__ABOUT THIS TASK__:
Once you find the line with "Given: Click Public" in the entries below, return exactly every line from it through the line with "Open the 恒星币".

__RECORDS FOR THE TASK__:
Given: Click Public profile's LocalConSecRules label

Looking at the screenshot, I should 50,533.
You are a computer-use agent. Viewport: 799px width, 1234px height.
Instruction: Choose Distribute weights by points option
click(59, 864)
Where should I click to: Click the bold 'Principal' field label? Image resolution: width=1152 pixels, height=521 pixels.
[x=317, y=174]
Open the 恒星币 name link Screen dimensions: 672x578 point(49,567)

---

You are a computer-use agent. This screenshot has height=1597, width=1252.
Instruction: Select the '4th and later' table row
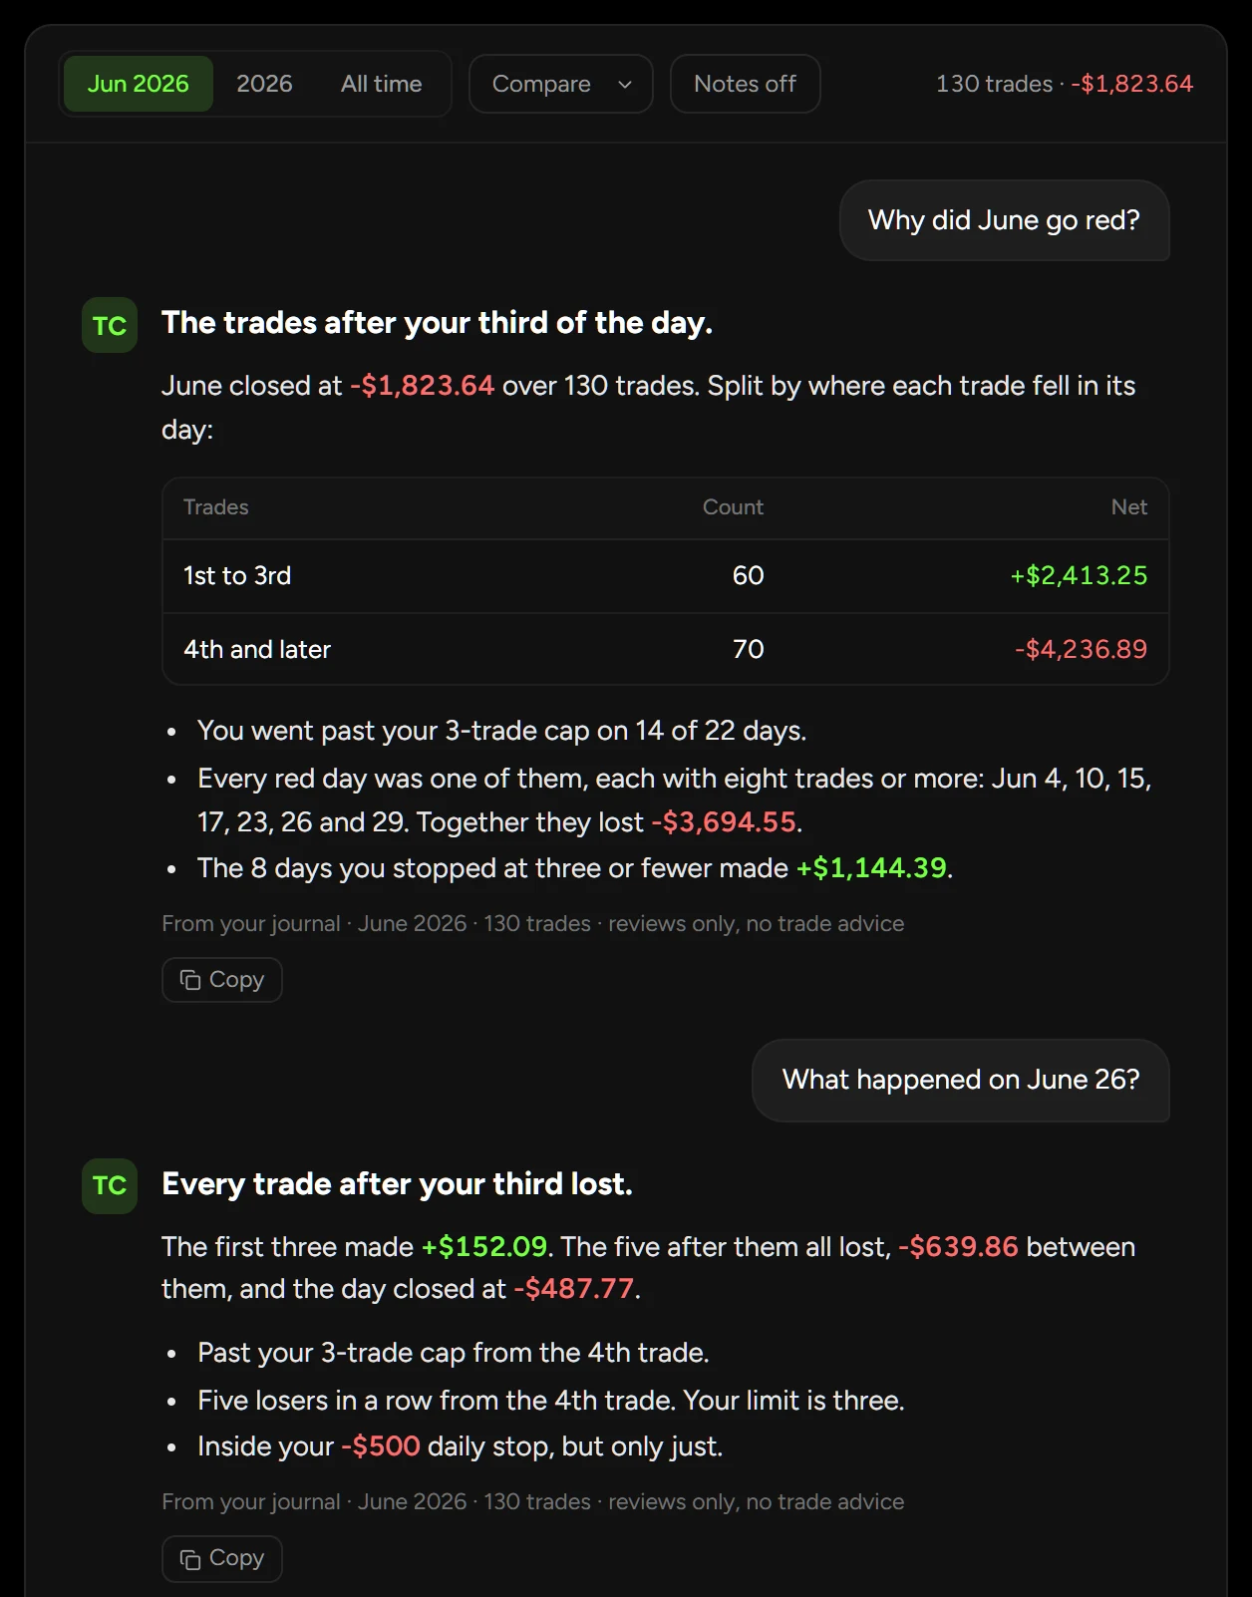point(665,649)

__EXERCISE RESPONSE__:
Given: Click Public profile's LocalConSecRules label

Looking at the screenshot, I should 50,533.
You are a computer-use agent. Viewport: 799px width, 1234px height.
Instruction: Choose Distribute weights by points option
click(59, 864)
Where should I click to: Click the bold 'Principal' field label? Image resolution: width=1152 pixels, height=521 pixels.
[x=317, y=174]
Open the 恒星币 name link Screen dimensions: 672x578 point(49,567)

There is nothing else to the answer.